‘I’m a devotee of Anna’s double greens and filo pie, from A Modern Way to Eat. It’s a delicious, satisfying lunch to enjoy with friends, and looks amazing as soon as it’s out of the oven – it’s also surprisingly simple to put together, so you don’t have to spend hours prepping in the kitchen.’
Sarah, Assistant Editor
This pie is loosely based on the Greek spanakopita but is much quicker and easier to put together. This recipe was one of the first that satisfied my boyfriend John’s unstoppable appetite after we gave up eating meat.
Using some clever shortcuts you can have this on the table in half an hour.
I use greens and chard here instead of all spinach, as they stand up a little more robustly in the pie and I like their lemony freshness against the feta. Spinach on its own would work too, though. I vary the greens depending on what’s in season.

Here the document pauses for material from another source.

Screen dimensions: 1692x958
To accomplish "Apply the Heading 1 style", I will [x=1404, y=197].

I love using sheep’s cheese and for the most part prefer its taste to
cow’s cheese. Feta is a favourite – it works well with the food that I cook and I always have a packet in the fridge, to crumble over roasted carrots or through a quick avocado salad. Sheep’s milk has twice as much calcium as cow’s milk, and feta is actually suitable for people who have a sensitivity to cow’s milk, as most of the lactose is in the whey, which is not eaten after the feta has formed.
Try Greek and Turkish shops for the best feta. My local shop has a big barrel of it in the fridge and I go in and scoop out beautiful clean white rounds which are much softer and creamier than the kind you buy in packets.

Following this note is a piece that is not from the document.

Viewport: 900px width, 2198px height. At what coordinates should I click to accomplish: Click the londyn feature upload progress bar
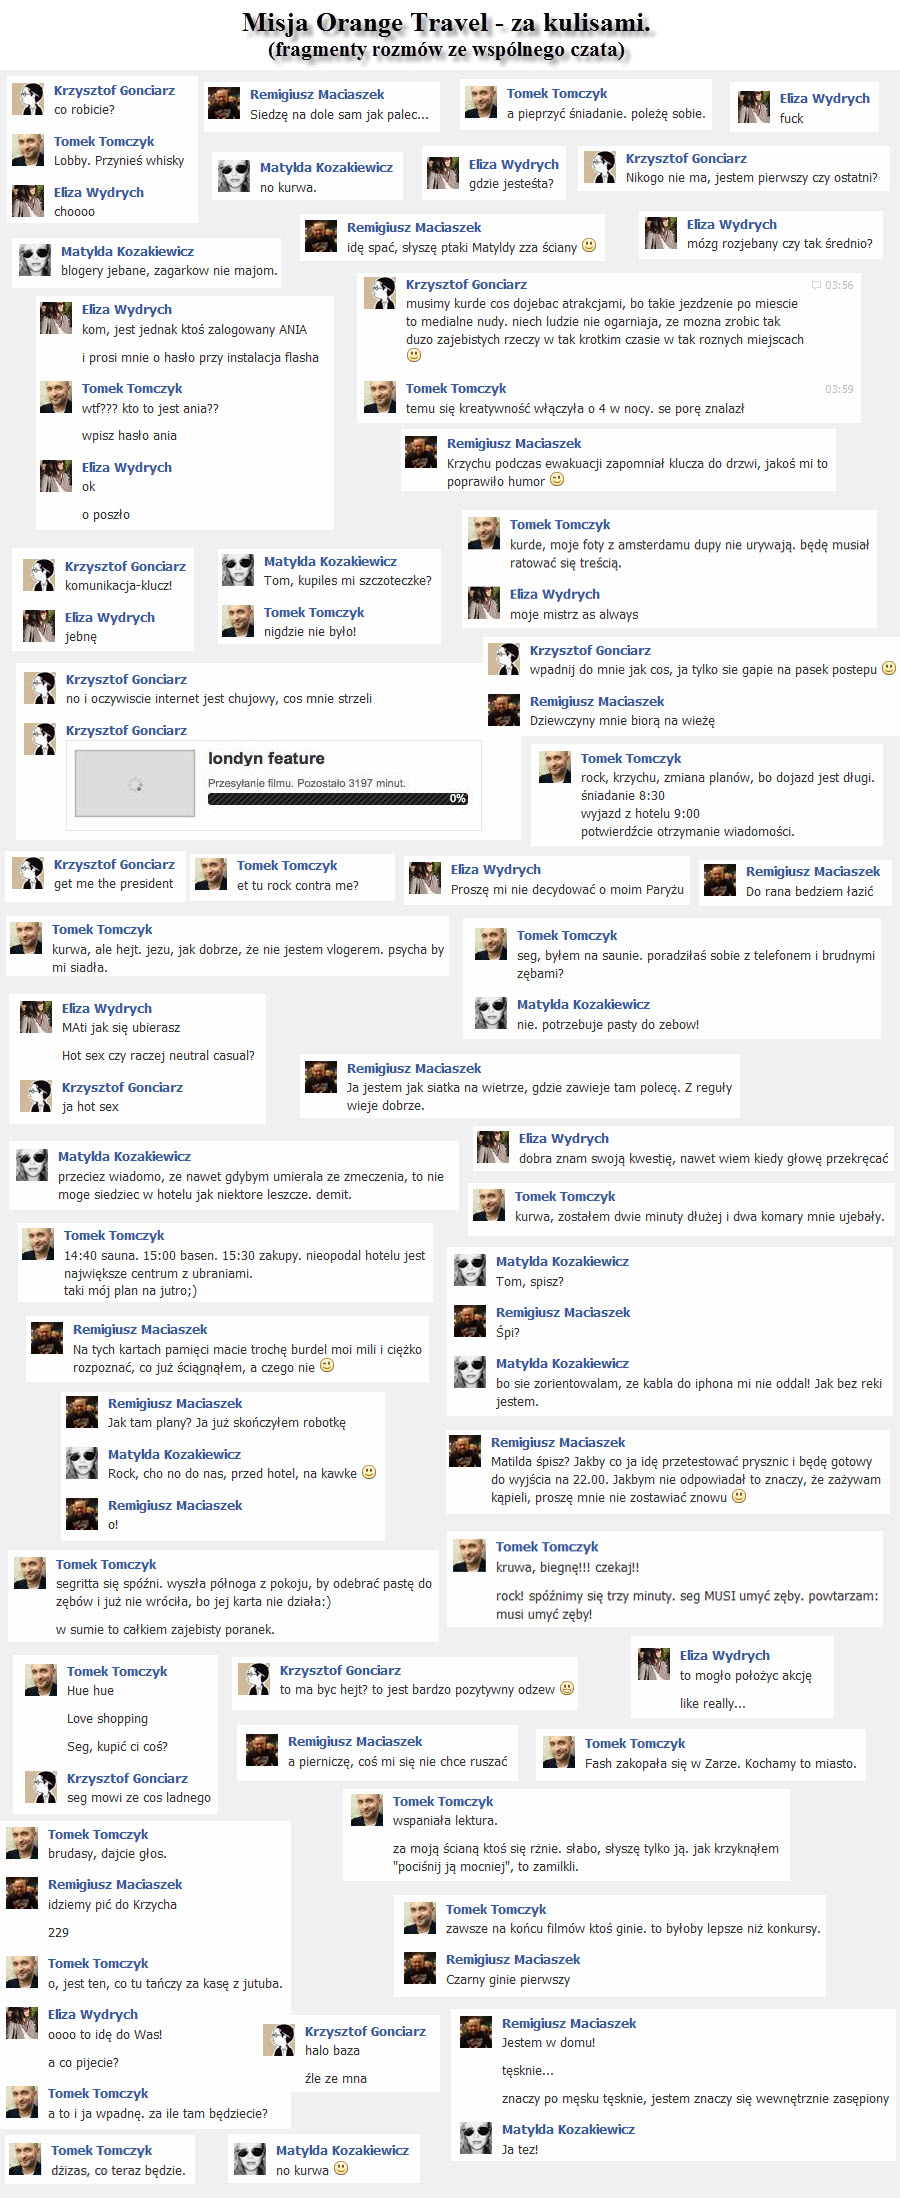pyautogui.click(x=338, y=799)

1 bunch of spring onions (about 8), trimmed and roughly chopped
sea salt and freshly ground
250g spring greens or kale, stalks removed, leaves shredded
250g chard or spinach, leaves shredded, chard stalks chopped
grated zest of ½ an unwaxed lemon
3 organic or free-range eggs
200g feta cheese
a small bunch of fresh parsley, picked and roughly chopped
a small bunch of fresh dill, picked and roughly chopped
4 large sheets of filo pastry or 8 smaller ones
1 tablespoon poppy seeds
Preheat your oven to 220°C/fan 200° C/ gas 7.
Put a 26cm non-stick ovenproof frying pan on a medium heat and add
a little olive oil, then add the spring onions with a pinch of salt and fry for a few minutes, until softened.
Next, add a couple of handfuls of spring greens or kale and cook until they have shrunk down a little. Keep adding like this until all the greens are in the pan, then cook until just wilted. Add the chard or spinach and let that wilt too.
Sprinkle over the lemon zest and season with more salt if needed and a bit of pepper. Transfer to a bowl and leave to cool a little.
Crack the eggs into a mixing bowl, crumble in the feta and add the chopped herbs. Once the greens are cool, add these too. Wipe out the frying pan with some kitchen paper.
Get yourself a large sheet of baking paper, about 50cm long, and lay
it on your work surface. Drizzle it with a little olive oil, then scrunch it up into a ball so it’s all coated (this will stop it burning in the oven). Now lay it flat again.
Lay the filo over the baking paper in two layers – it will overlap here and there but that’s ok. Drizzle the lot with a bit more oil. Now carefully lift the paper to rest on top of the frying pan, with the excess hanging evenly round the edges.
Pour the egg and greens mixture into the middle and level out with a spoon. Fold the excess layers of pastry over the top to cover the top of the greens mixture.No need to be too neat here, as some movement and texture looks beautiful. Sprinkle over the poppy seeds and pop the pan into the oven
to bake for 20 minutes.
I like to serve this with a cucumber salad, simply dressed with dill and lemon, and some green leaves.